Objective:
Return, unchanged, every line of the items from the one containing "Task: Click the 重新扫描 rescan button" down to the one containing "pyautogui.click(x=494, y=34)", with both of those lines included.
^^^^
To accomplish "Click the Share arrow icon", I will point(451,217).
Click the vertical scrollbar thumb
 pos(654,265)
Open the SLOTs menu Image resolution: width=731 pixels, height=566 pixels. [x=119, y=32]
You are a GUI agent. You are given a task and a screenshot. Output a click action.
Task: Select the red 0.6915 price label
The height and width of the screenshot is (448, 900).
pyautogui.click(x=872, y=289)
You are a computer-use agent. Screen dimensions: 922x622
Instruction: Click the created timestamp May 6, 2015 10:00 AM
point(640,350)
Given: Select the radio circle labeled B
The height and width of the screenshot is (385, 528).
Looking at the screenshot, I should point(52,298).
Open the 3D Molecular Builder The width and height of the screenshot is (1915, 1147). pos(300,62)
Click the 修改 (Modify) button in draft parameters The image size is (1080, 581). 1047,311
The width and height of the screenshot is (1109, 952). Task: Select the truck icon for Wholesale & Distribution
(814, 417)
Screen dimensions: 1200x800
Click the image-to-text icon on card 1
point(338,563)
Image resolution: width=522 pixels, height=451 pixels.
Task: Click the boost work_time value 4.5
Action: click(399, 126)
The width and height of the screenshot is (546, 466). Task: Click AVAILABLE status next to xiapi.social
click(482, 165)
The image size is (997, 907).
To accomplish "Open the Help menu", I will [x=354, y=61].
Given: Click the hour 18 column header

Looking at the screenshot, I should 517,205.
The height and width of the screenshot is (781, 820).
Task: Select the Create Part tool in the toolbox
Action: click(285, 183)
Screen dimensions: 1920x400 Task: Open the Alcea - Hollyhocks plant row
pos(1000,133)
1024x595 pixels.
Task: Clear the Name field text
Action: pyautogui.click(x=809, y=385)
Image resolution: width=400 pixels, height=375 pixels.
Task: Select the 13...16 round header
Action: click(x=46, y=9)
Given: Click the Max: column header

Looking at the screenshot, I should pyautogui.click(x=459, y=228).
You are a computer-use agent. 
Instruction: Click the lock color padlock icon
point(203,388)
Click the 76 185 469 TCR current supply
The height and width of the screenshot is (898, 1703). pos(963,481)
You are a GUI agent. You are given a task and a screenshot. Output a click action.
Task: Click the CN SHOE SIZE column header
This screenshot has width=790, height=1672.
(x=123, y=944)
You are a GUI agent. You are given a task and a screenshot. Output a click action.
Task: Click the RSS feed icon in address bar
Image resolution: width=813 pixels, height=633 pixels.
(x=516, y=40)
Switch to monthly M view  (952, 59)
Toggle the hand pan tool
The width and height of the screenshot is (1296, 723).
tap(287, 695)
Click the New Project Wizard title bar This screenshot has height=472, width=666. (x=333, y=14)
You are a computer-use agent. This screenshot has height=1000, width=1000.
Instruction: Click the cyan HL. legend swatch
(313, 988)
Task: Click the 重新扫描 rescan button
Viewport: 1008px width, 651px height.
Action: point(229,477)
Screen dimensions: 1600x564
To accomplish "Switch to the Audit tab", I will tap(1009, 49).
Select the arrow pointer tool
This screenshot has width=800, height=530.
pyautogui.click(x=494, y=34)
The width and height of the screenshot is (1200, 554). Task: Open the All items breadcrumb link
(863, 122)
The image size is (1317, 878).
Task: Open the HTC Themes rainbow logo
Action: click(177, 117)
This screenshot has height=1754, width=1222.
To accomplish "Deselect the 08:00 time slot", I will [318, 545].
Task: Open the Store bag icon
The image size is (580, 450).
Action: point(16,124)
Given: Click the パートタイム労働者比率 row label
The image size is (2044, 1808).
^^^^
Exercise response:
Task: Click the 重新扫描 rescan button
Viewport: 1008px width, 651px height.
Action: point(229,477)
Screen dimensions: 1600x564
To accomplish "Switch to the Audit tab", I will tap(1009, 49).
Select the arrow pointer tool
This screenshot has width=800, height=530.
pyautogui.click(x=494, y=34)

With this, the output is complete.